Directions:
Each record must be written out again exactly. Skip any picture it contains.

Start of Block

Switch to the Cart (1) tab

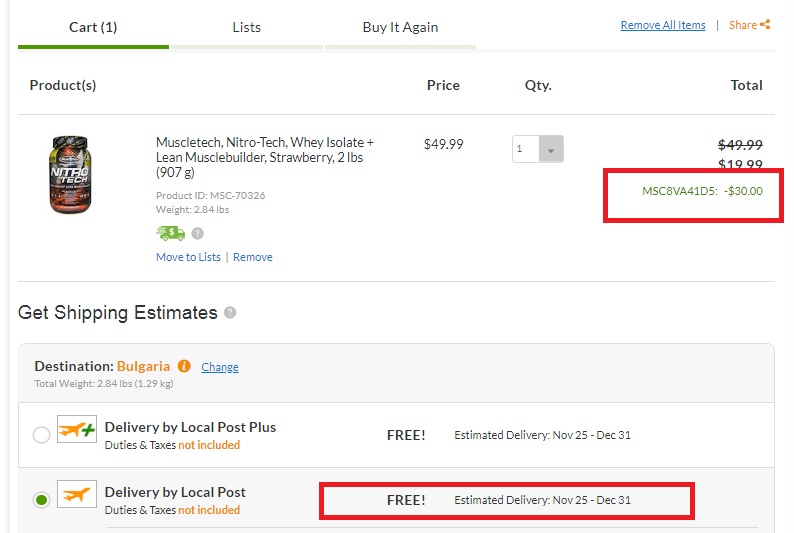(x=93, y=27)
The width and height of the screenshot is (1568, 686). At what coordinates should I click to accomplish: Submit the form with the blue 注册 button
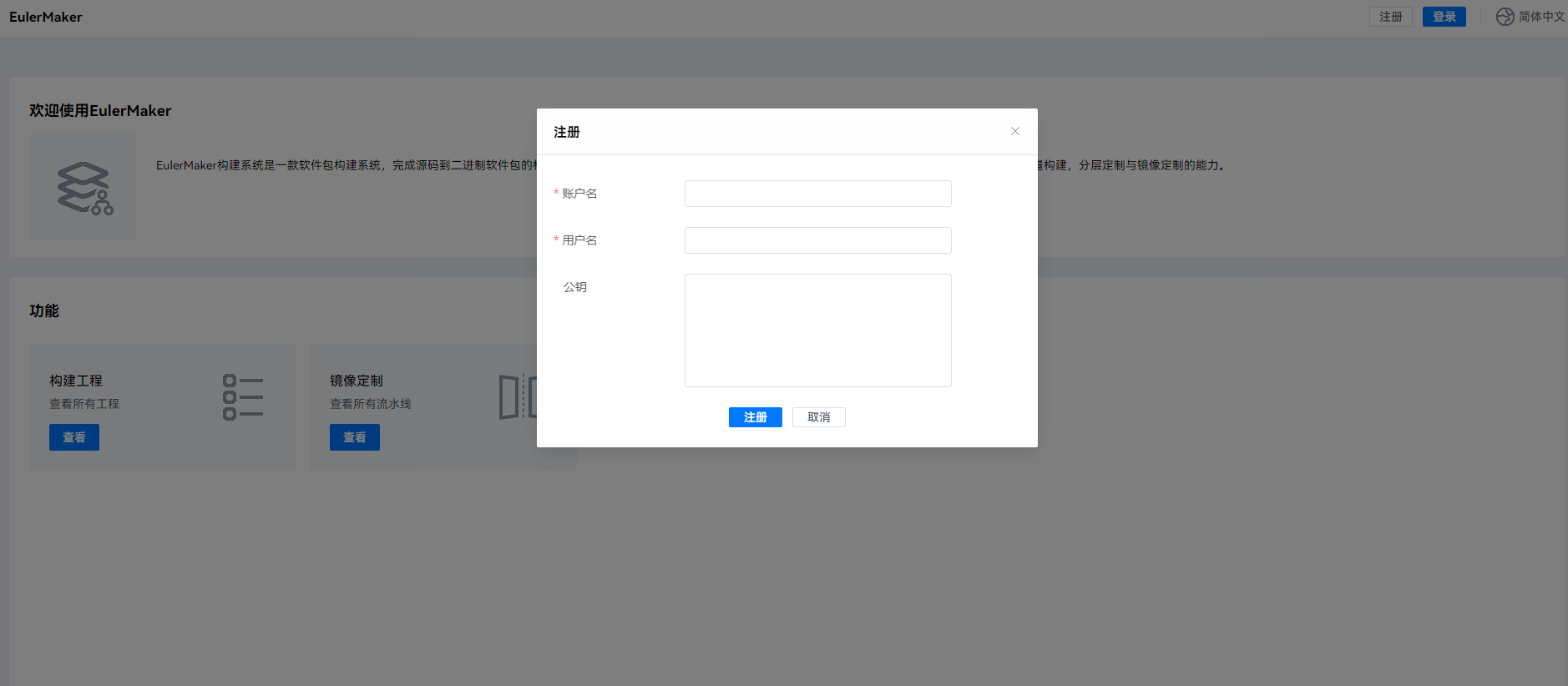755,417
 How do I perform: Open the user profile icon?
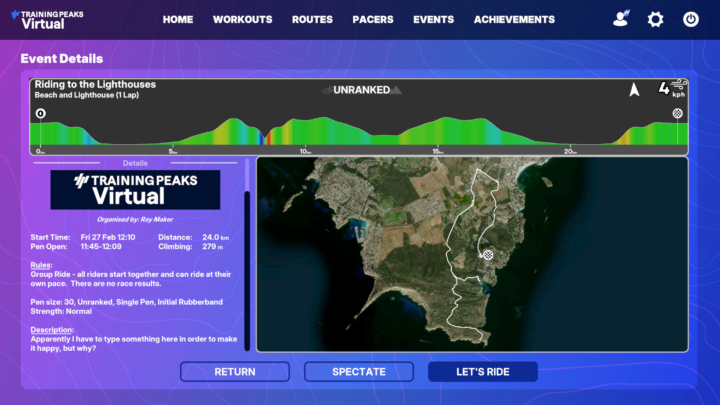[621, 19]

End of Block

Answer box:
Switch to the Cart (1) tab

(x=93, y=27)
The width and height of the screenshot is (1568, 686). At what coordinates should I click to accomplish: Submit the form with the blue 注册 button
755,417
 How do I perform: Open the user profile icon?
[621, 19]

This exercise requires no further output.